一難去ってまた一難。すぐにでも逃げ出したいのに、腰が抜けたのか立ち上がることができない。へたり込むメイファンに黒犬の魔獣がぬっと鼻先を近づけた。

「ひっ!」

 思わず声が漏れて全身が硬直する。黒犬の魔獣はおかまいなしにクスクスと鼻を鳴らしてメイファンの匂いをかいだ。今にも噛みつかれるのではないかと体が震える。ひとしきり匂いをかいだあと、黒犬の魔獣は顔を退いてメイファンの前に四つ足を揃えて座った。

「シィアン……」
「え?」

 黒犬の魔獣が発した言葉に、メイファンの頭が少し冷静になる。この魔獣は人の言葉がわかるのだろうか。少し待ってみたが黒犬はそれ以上なにも言わない。冷静になって初めて気づいたが、この魔獣は先ほどの猿のように怒りや敵意を発していない。
 メイファンはおずおずと声をかけてみた。

「シィアンって誰? 私はその人に似てるの?」

 けれど魔獣は何も答えず、ゆっくりと頭を下げる。

「シィアン……」

 再びつぶやいて、魔獣はメイファンの前に頭を差し出した。それはまるで犬がなでてもらうのをねだっているようだ。
 メイファンは恐る恐る手を伸ばして、魔獣の頭に触れた。
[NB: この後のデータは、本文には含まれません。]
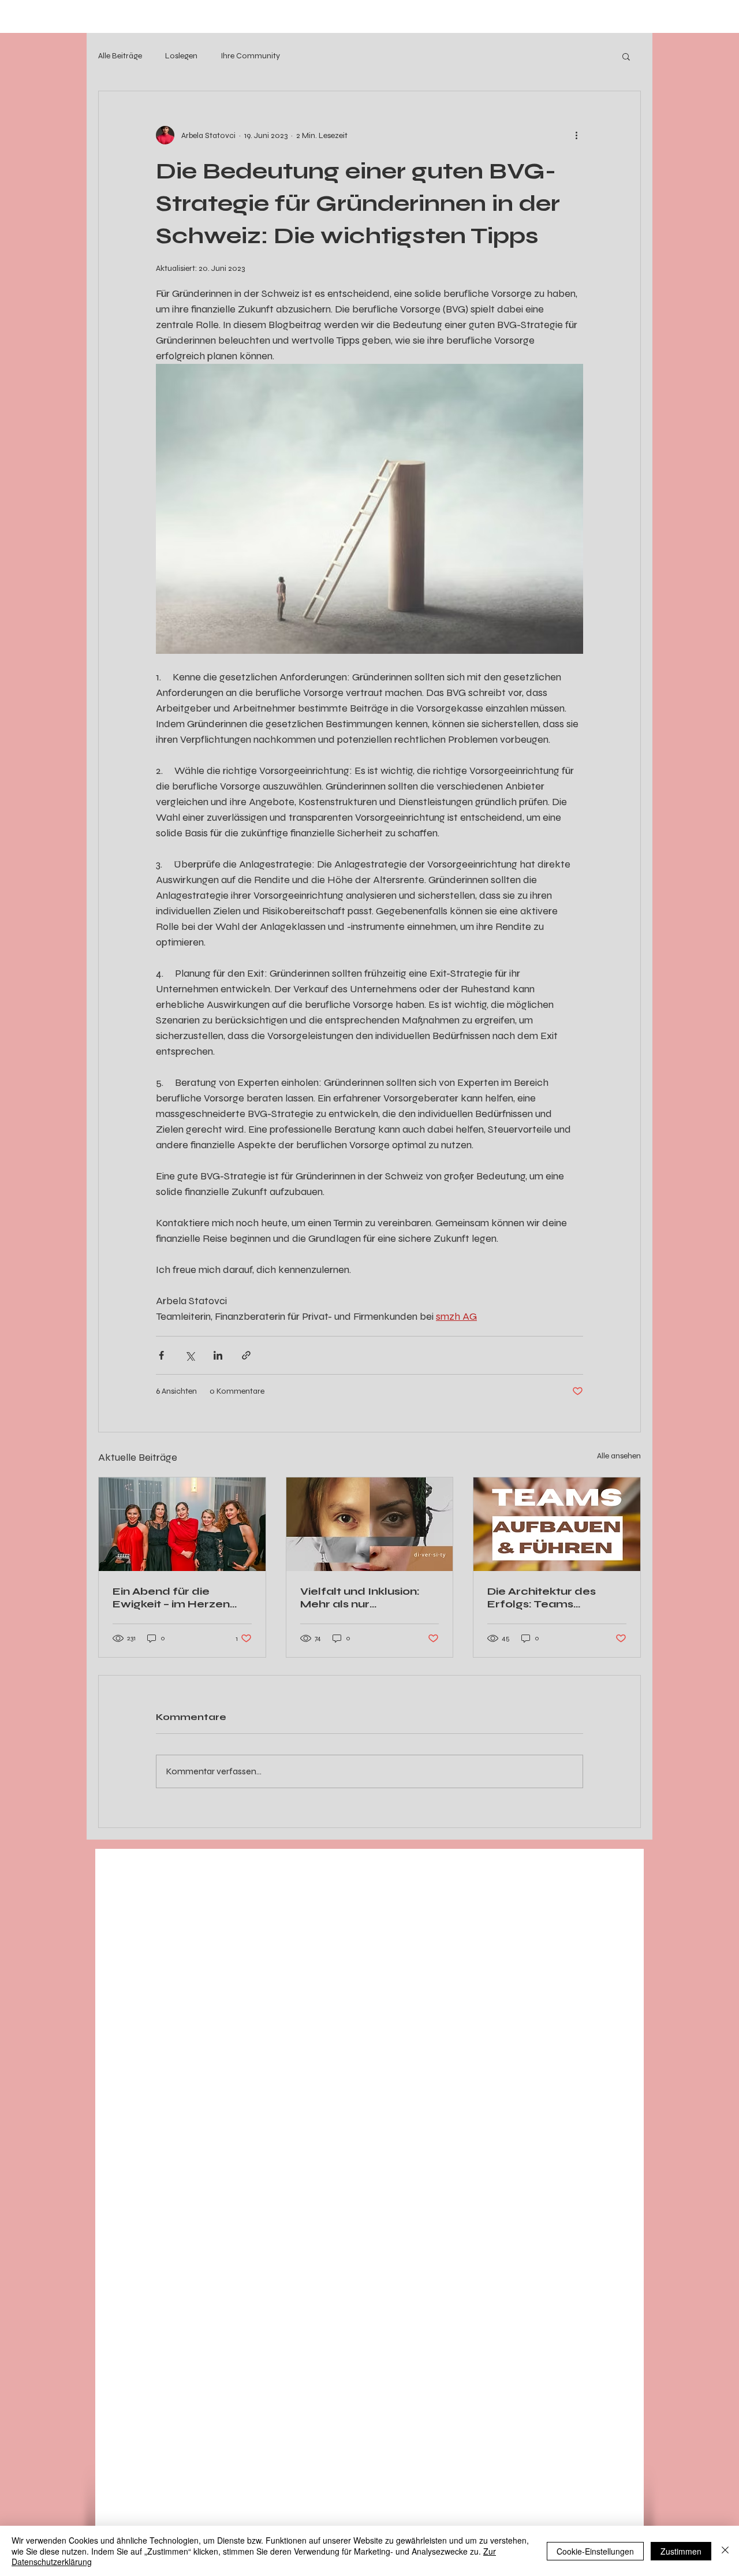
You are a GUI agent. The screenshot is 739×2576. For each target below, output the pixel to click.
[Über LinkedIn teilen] (217, 1355)
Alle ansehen (619, 1456)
ふさふさの黒い毛並みをそっとなでると、魔獣は垂れた耳の根元をピクピクと動かす。さらになで続けると、気持ちよさそうに目を細めた。
 愛嬌のあるその表情にメイファンも自然に目を細める。

「シィアンはいつもこうしてくれるの?」

 問いかけても魔獣は何も答えない。けれど益々嬉しそうに頭をくねくねと揺らした。
 そのままメイファンは、魔獣に請われるままにその頭や体をなで続ける。最初は怖かったけれど、こんなに人懐こくておとなしい魔獣もいるのだと初めて知った。